With the exception of four years in College Station, the Metroplex is the only place I've ever called home. I was born in a suburb north of Dallas, into a home where my Mom and Dad both loved and provided for us. My family gave focus to our spiritual upbringing; although priority fell more toward piety and less about affection for Jesus Christ. I believed that my own moral goodness was requisite for a heart that God would favor, and that my responsibility was to ensure that my behavior was always pleasing in his sight.
I'm thankful for this contrast that the Lord gave me before I heard the gospel and believed. Paul writes that God "saved us, not because of works done by us in righteousness, but according to his own mercy, by the washing of regeneration and renewal of the Holy Spirit." In eighth grade, a new friend of mine invited me to his youth group. A guy named Todd exalted the life, death and resurrection of Jesus Christ in a way that I had never heard. I wanted Jesus to atone for the deep sin that I carried. I learned that he became for us all that God demands of us. He was holy and perfect, and would exchange his righteousness for my depravity. I repented of my sin and embraced the free gift of salvation. I no longer lived under the fear of earning God's favor. Jesus had obtained it for me.

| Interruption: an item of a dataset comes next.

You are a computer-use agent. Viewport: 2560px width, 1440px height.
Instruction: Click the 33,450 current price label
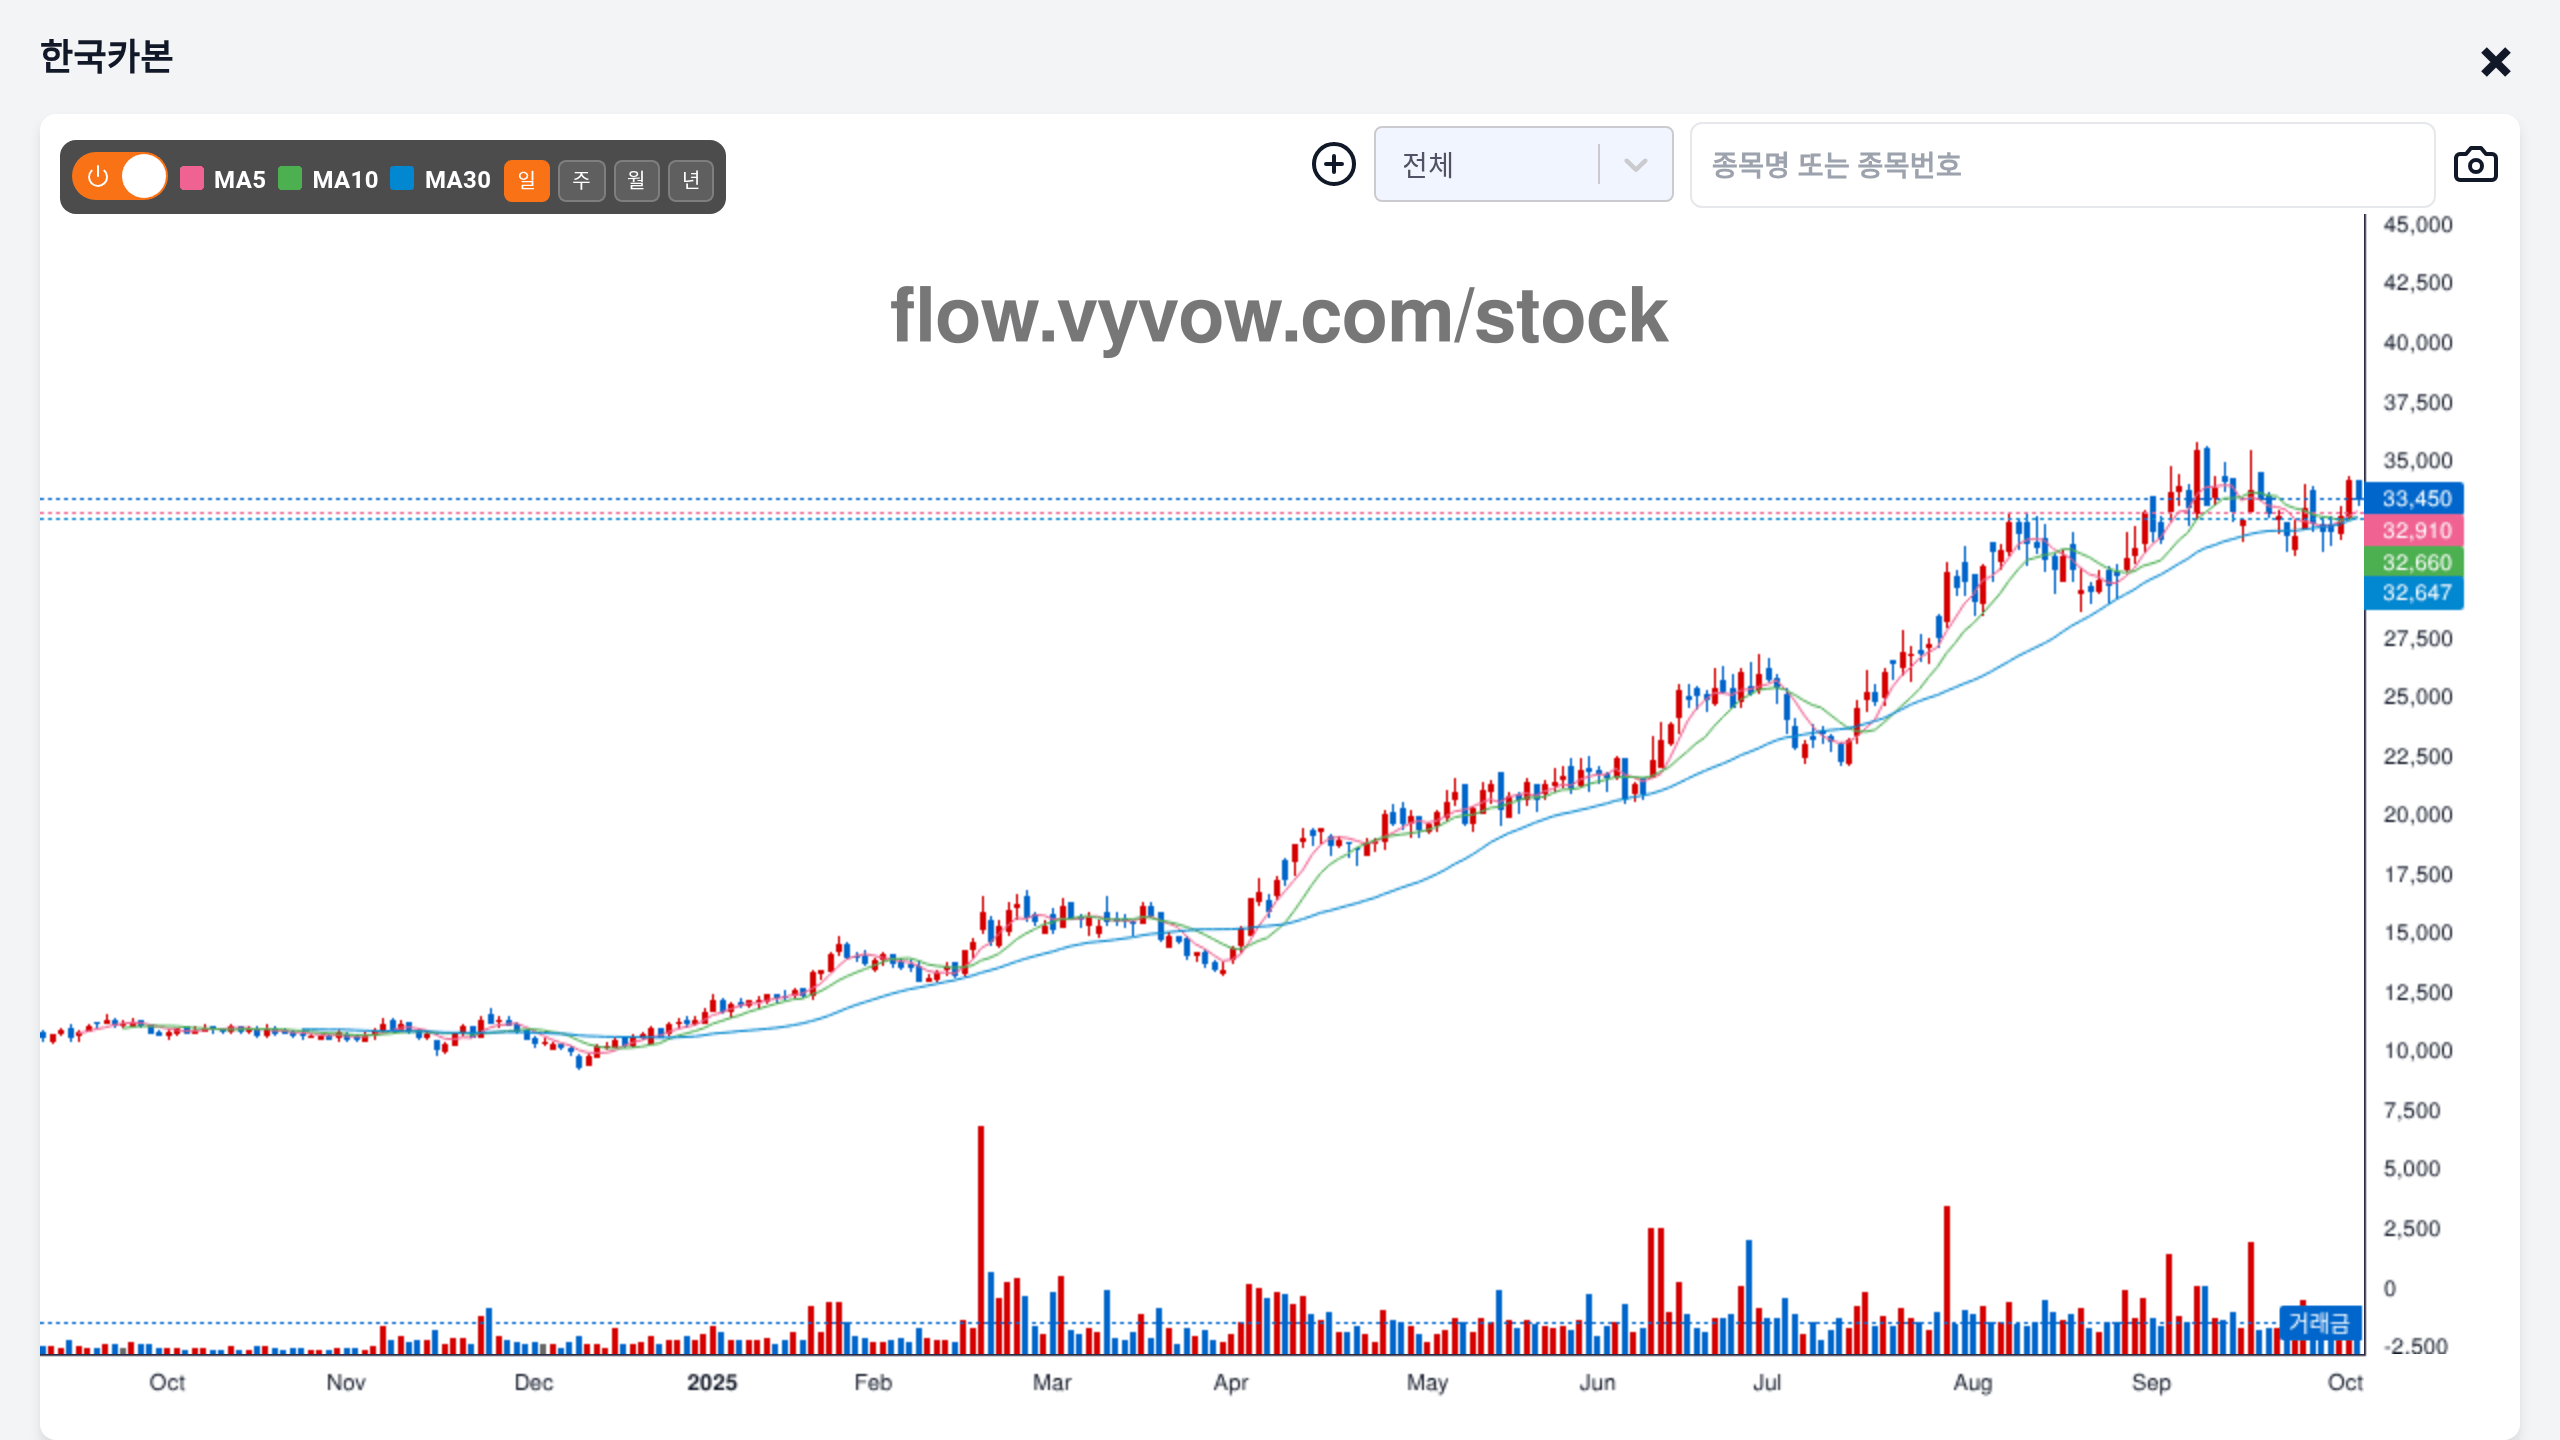pyautogui.click(x=2415, y=498)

My call to ministry is something I wrestled with through college. The Lord made it clear through a series of circumstances that his will for me was to shepherd his church. The Village, where I have attended since 2007, has cultivated an abiding love for the triune God and equipped me in the work of the ministry. For this I am both grateful and charged to continue in the labor of the Lord. My beautiful wife, Dana, and I have been married since 2008 and were blessed with our daughter, Caroline, in 2010. We love the community of God at The Village.
Hope for The Village Church
That as we have received Christ, we would also walk in him. That the gospel would never grow old, but that we would, by proclaiming and partaking, grow into the fullness of our redemption. I long that our missional living would penetrate Dallas culture (and beyond) and testify to all that God is for us in Christ. My hope is that the hurting would know the sympathetic savior Jesus, who passionately pursues the souls of men and women. And more than anything, that God would be glorified by all manner of lives changed through the gospel.